For instance, Cheryl Nickerson, microbiologist at Arizona State University's Biodesign Institute, based at the ISS hundreds of miles above the earth, is investigating the effects of micro-gravity on disease-causing pathogens.
"We seek to unveil novel cellular and molecular mechanisms related to infectious disease progression that cannot be observed here on Earth, and to translate our findings to novel strategies for treatment and prevention," said Nickerson, according to an Arizona statement.
During an earlier series of NASA space shuttle and ground-based experiments, Nickerson and her team discovered that spaceflight culture increased the disease-causing potential (virulence) of the food borne pathogen Salmonella.
Yet many of the genes known to be important for its virulence were not turned on and off as expected when this organism is grown on Earth.
Understanding how this switching is regulated may be useful for designing targeted strategies to prevent infection.
For NASA, Nickerson's findings were revelatory, given their implications for the health of astronauts on extended spaceflight missions.

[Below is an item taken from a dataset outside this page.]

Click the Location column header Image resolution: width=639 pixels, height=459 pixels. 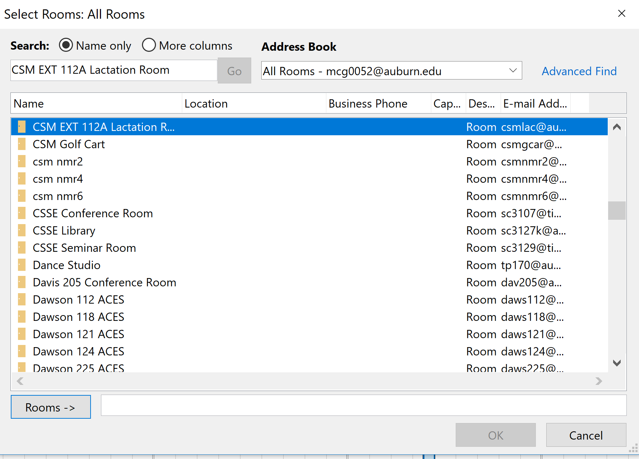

Already faced with the potential for compromised immunity induced by the rigors of space travel, astronauts may have to further contend with the threat of disease-causing microbes with amped-up infectious abilities.
"There are conditions that are encountered by pathogens during the infection process in the human body that are relevant to conditions that these same organisms experience when cultured in spaceflight," said Nickerson.
"By studying the effect of spaceflight on the disease-causing potential of major pathogens like Salmonella, we may be able to provide insight into infectious disease mechanisms that cannot be attained using traditional experimental approaches on Earth, where gravity can mask key cellular responses."
Nickerson presented her findings at the 2013 annual meeting for the American Association for the Advancement of Science, held in Boston, Massachussets.